She put her hand up to his face, tenderly caressing his cheek, gazing at him with love and pride.
“I love him so much,” she said, smiling happily. “Isn’t he adorable?”
And he is.
At that instant, he was completely occupied with the flowers in their garden—not even looking at us, as the sweetness of his soul shined through.
We all stood in the shade of their backyard; quiet, and peaceful.
He turned around to look at her and smile.
She was content. They both were.
It was a tiny segment out of today. As romantic as a scene out of a movie; and it was real—-a love story; not playing on screen but in the mundane moments of daily life.
For her, it plays every hour of every day of every year.
For me, a casual guest in their home, it was a revelation.
Because I saw something unexpected in something I thought I knew.
With the history of a disease that has struck everyone on my father’s side of the family, I often say I hope to survive cancer long enough to get Alzheimers. I tease V about wiping my drool; tease my kids about pulling the plug. Yet the truth is no joke; it’s something I’ve seen close up; something I dread—-enough to know that I don’t want to be around once I lose enough brain cells (beyond the stuff I already forget now).
And I’ve felt absolutely certain about this……until today. Watching this scene sheds light on a different side of the picture.

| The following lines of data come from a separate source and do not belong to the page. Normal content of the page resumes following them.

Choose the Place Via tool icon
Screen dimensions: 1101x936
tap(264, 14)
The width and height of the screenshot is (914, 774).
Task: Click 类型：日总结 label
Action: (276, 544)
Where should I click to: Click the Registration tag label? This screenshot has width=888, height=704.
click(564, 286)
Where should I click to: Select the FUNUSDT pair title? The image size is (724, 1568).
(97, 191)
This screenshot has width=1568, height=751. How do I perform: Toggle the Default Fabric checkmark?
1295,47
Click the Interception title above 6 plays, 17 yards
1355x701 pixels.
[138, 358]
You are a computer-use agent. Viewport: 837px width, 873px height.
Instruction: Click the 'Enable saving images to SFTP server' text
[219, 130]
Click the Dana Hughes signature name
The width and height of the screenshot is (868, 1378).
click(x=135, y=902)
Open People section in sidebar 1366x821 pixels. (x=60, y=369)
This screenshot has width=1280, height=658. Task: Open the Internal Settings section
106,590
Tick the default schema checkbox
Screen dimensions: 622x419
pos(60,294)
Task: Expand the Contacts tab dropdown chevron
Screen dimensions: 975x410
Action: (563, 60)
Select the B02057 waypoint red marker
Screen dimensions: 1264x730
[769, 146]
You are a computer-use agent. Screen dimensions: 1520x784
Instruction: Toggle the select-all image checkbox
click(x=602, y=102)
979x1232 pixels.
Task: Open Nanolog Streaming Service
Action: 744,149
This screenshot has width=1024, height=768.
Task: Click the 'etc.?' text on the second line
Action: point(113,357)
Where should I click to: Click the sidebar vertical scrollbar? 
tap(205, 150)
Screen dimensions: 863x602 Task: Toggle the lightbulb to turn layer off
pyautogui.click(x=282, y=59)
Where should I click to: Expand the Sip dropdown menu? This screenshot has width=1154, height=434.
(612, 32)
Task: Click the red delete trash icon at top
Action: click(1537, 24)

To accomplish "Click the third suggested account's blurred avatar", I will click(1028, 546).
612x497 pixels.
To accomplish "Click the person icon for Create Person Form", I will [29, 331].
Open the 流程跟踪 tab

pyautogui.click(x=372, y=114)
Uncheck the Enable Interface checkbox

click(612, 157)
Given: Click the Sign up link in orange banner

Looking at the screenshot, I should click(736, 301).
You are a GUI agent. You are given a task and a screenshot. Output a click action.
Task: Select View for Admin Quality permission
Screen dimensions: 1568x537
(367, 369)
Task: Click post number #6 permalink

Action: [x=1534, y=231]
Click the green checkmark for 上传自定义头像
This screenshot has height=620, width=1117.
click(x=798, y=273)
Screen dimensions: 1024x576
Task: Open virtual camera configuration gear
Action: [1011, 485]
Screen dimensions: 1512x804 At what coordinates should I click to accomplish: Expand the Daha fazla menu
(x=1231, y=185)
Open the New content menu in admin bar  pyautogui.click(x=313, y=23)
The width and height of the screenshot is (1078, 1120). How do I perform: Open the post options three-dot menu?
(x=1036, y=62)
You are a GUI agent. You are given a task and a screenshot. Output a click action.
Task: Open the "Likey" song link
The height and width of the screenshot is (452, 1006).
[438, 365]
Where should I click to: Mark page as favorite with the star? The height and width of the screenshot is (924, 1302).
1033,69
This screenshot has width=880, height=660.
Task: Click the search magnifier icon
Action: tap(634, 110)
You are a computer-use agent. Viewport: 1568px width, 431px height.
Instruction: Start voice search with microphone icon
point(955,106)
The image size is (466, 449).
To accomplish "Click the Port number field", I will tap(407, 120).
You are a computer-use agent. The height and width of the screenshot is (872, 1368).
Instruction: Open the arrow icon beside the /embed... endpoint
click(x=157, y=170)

Suddenly today I see something new—-a glimpse of something positive that can possibly be extracted from the negative reality of Alzheimers. And that positive possibility exists as long as there is the possibility of something else——not life, but love.
Ruthie says
Darryle, I think I know who this is about. I am touched to read these word. Thanks for noticing and caring.
Darryle Pollack says
Thank you—I think it’s remarkable to be able to find anything remotely positive attached to Alzheimer’s. It really touched me.